For one, Apparyllis formed a company for this in 2021 and had a paying customer base. It kinda stops being just a passion project when you literally have users paying for your service. They had donations, a Patreon, a subscription service, and backing from organizations like The Plural Association.

Secondly, I heard they couldn't do volunteers because they legally are not allowed to handle user data. There's multiple points to this. For one, what data was Simply Plural storing where they couldn't have volunteers touch user data? Why was that data being stored unencrypted? Additionally, why couldn't volunteers just handle tasks that didn't require touching that data?

Then there's the fact that despite 500,000 users, and all the income streams I mentioned, they somehow were only breaking even. Even if only 1% of users donated a dollar a month, that's still 60,000$ a year. How much data were they storing for costs to be that high??? You'd think they were storing games or video, not text data and profile pictures. It was only one dev who wasn't even working full-time, so they didn't have to dish out paychecks, so the only money sink could've been server costs. Like, excuse me for being skeptical that an app with all those income streams and a single dev somehow consumes 5 figures a month for an app like this.

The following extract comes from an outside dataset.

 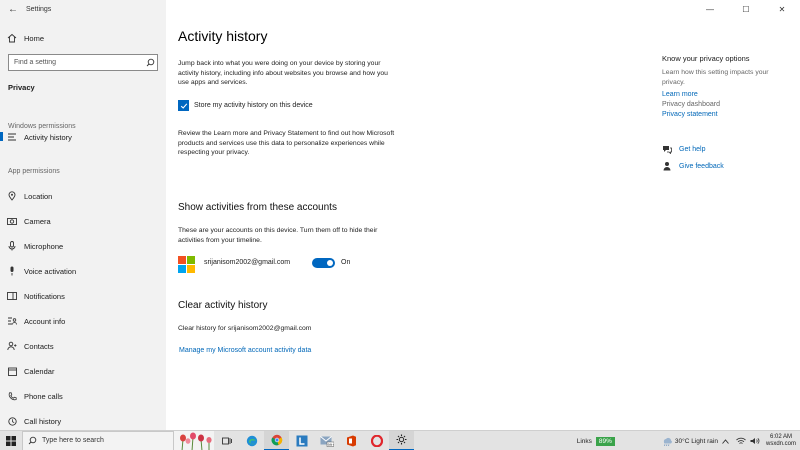 I want to click on sidebar-item-notifications: Notifications, so click(x=83, y=296).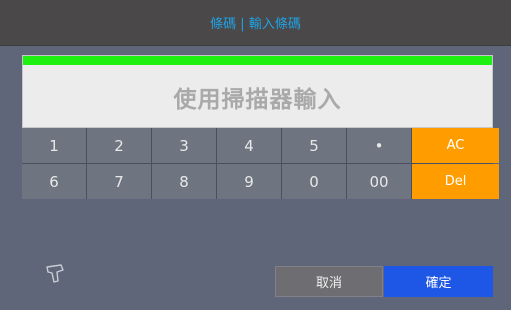  What do you see at coordinates (249, 146) in the screenshot?
I see `key-4: 4` at bounding box center [249, 146]. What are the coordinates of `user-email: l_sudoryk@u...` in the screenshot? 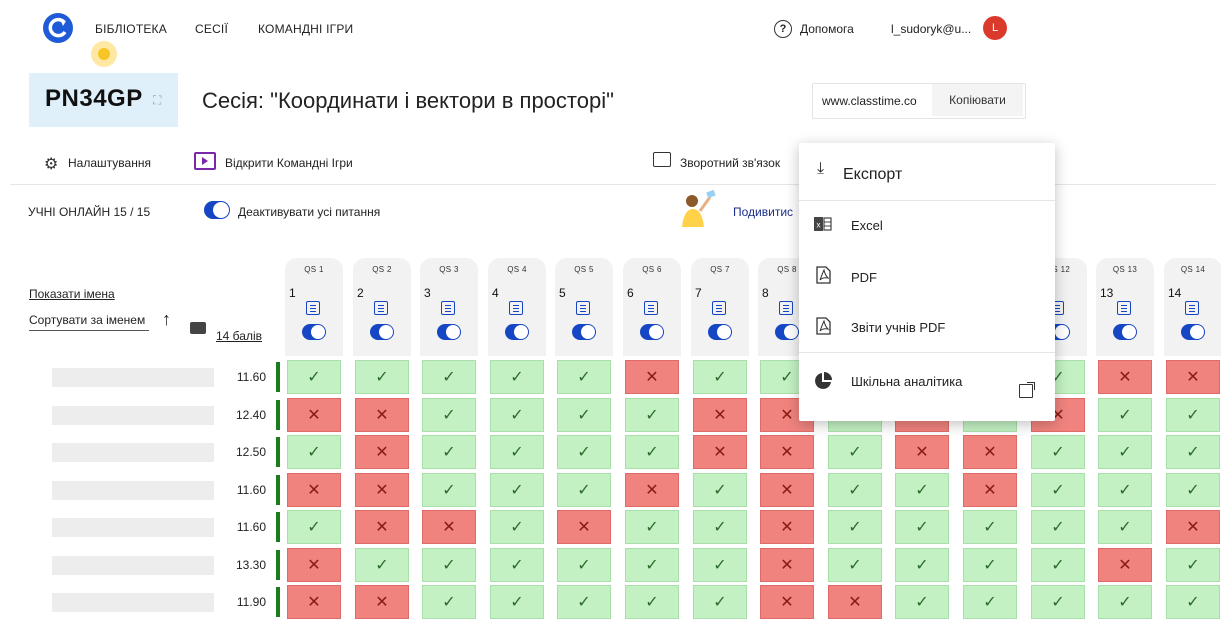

Thirdly, sure, the dev has the right to close the app down whenever, but if they didn't want to handle such a major responsibility, they should've stopped it before it got to this point. Apparyllis had several years to realize that this app was becoming too much for them. Instead, they waited until they had 500,000 users and were completely burnt out on the project. It's the worst of both worlds. I'm glad they're refunding patrons and subscribers, though.

But yeah, this project just... was not handled well, and I don't think it's being a brat to criticize that. I feel like this whole situation was preventable, and we know it is because apps like are able to exist, be paid for, and have multiple developers.

I just hope whatever alternative crops up learns from Apparyllis's mistakes.